▸ **ACTIVITY**: Please print each entry below exactly as it stands, but without any pictures.
══ RECORDS PROVIDED
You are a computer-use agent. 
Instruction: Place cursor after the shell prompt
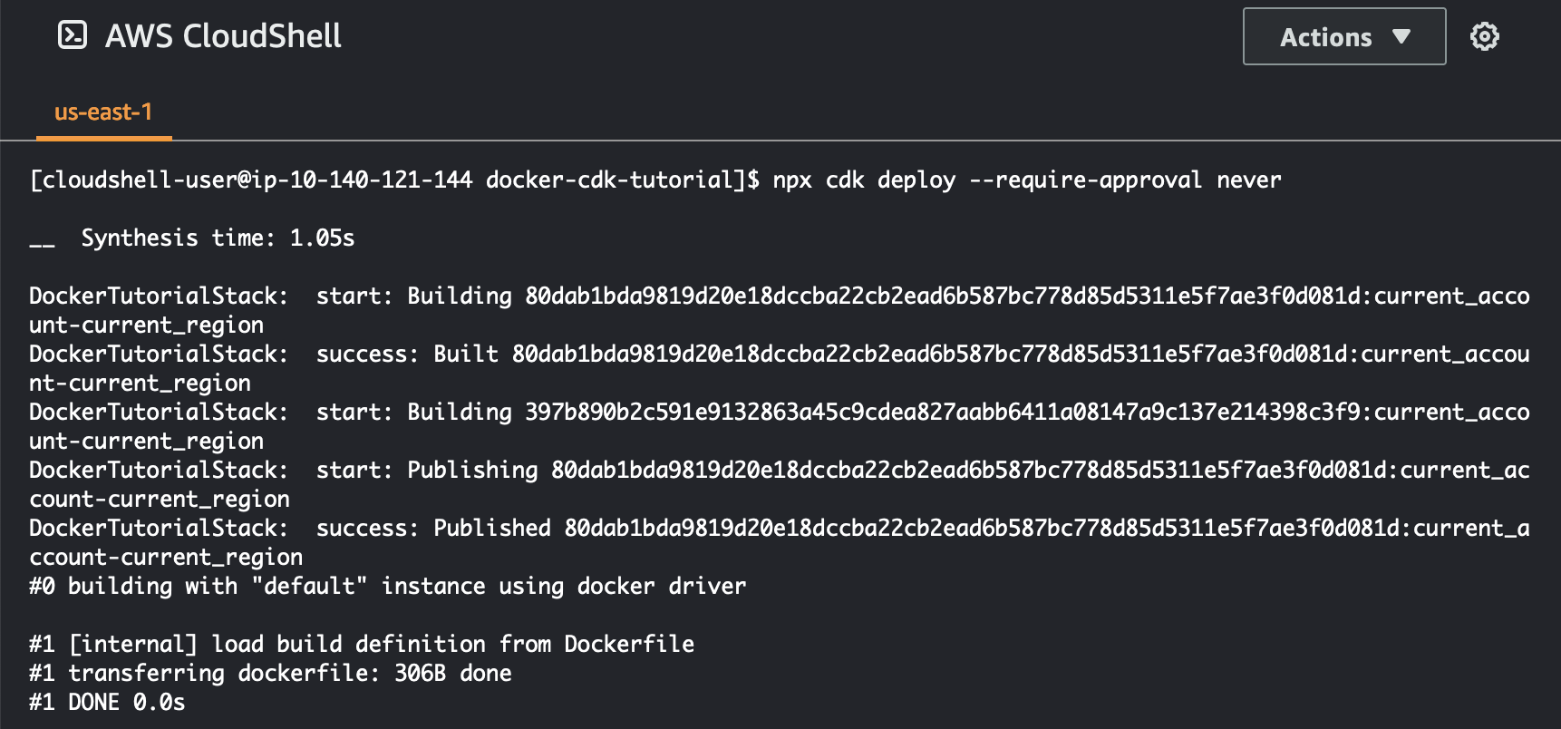[766, 180]
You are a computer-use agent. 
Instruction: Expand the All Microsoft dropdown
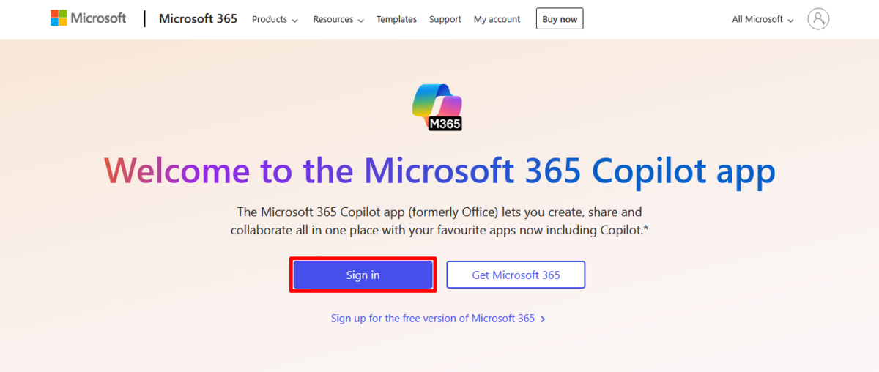coord(763,19)
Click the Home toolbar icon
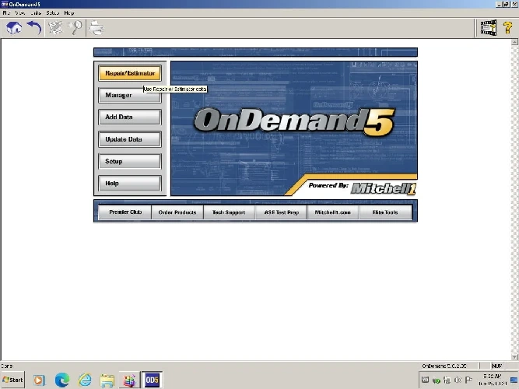 pyautogui.click(x=14, y=29)
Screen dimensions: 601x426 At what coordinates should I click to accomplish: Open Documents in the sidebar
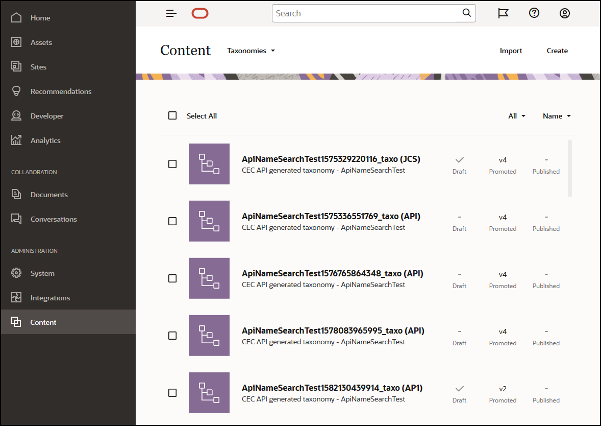pos(49,195)
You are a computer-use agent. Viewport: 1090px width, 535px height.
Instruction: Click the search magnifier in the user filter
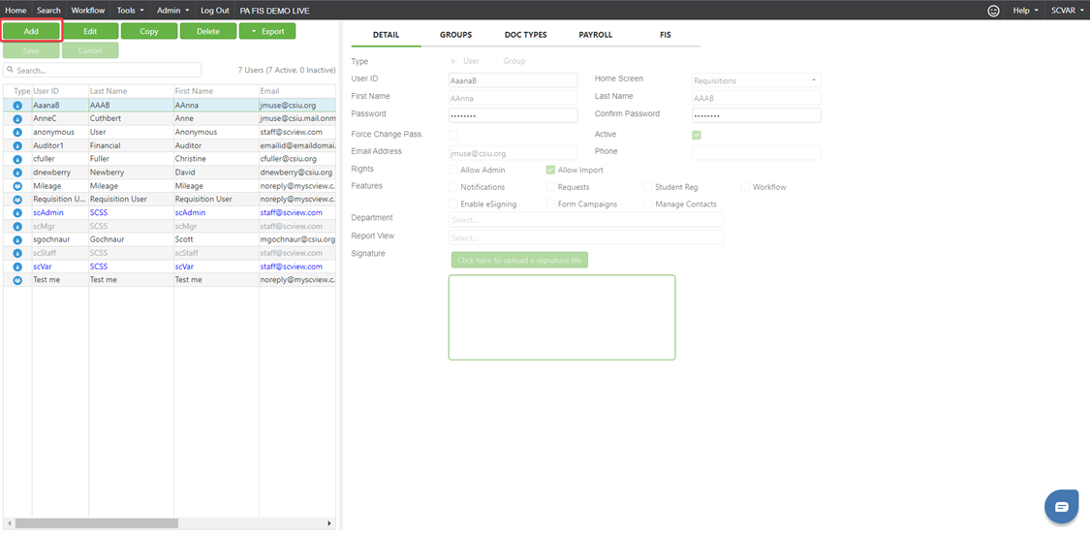[10, 71]

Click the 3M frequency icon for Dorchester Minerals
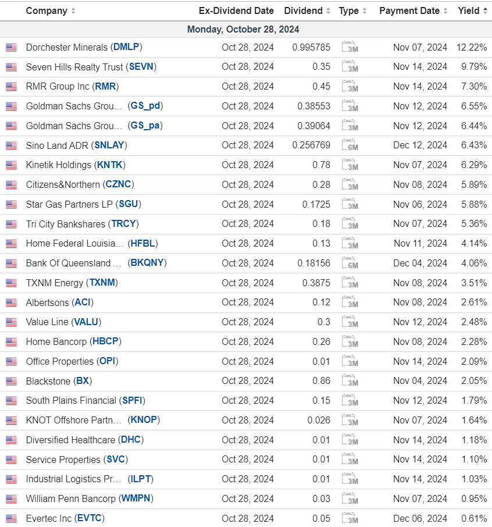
════
▸ **SOLUTION TO THE PROBLEM**:
You are a computer-use agent. 
Instruction: Place cursor after the shell prompt
[766, 180]
You are a computer-use agent. 
Instruction: Expand the All Microsoft dropdown
coord(763,19)
Click the Home toolbar icon
 pyautogui.click(x=14, y=29)
Screen dimensions: 601x426 At what coordinates should I click to accomplish: Open Documents in the sidebar
pos(49,195)
You are a computer-use agent. Viewport: 1090px width, 535px height.
Instruction: Click the search magnifier in the user filter
[10, 71]

Click the 3M frequency icon for Dorchester Minerals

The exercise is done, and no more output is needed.